Dimitrie O. Paun wrote:
On Thu, 15 May 2003, Shachar Shemesh wrote:
The attached patch is adding a new DLL, called "winelpk". This DLL is meant to replace a Windows undocumented DLL called "LPK.DLL", or Language Pack. LPK.DLL implemented the BiDi for GetCharacterPlacement, DrawText, EditControl and so on and so forth. As the interfaces there are undocumented, however, I changed the name of the Wine DLL, to avoid confusion and attempts to replace one with the other.
This doesn't make sense. If we're not compatible with LPK, why add a DLL in the first place, and not implement those functions in their respective DLLs?
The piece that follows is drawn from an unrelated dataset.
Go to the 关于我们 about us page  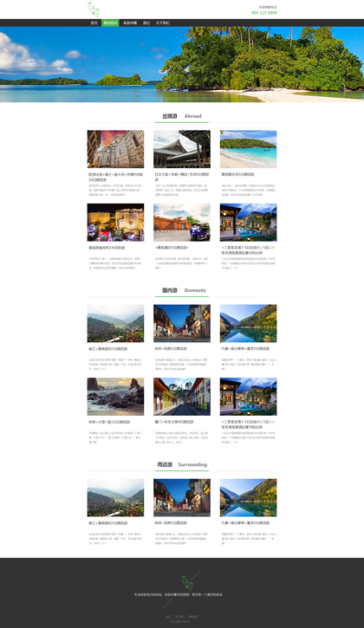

It makes a LOT of sense to implement it in a different DLL. It just doesn't make sense to rev-eng their interface. They missed up an important flag on GetCharacterPlacement, which means it is practically impossible to use it as is. This, in turns, creates strange dependancies, that can only be easily solved by placing unrelated stuff into a single DLL.
When I started working on GetCharacterPlacement, and found out about that incompatibility, I was a bit confused as for how Windows did it. The answer is that it concentrates everything into a single DLL, and does everything in there using undocumented interfaces. We don't want to replicate the interfaces, but putting everything into a single DLL does make sense.
The idea is that all the GDI APIs are complete without this DLL, except they don't support BiDi. All BiDi operations are done in winelpk.dll. Plugging out this DLL will leave you with a functionally complete Wine. My original idea, though it may still be amended, was that this DLL will fail to load if the supporting libraries are not present on the Linux/Unix enivironment, leaving Wine BiDiless, but functional. Because of the fact that LPK uses GDI and User32 functions, I don't think dynamic loading can be avoided anyways, so we might as well take advantage of this.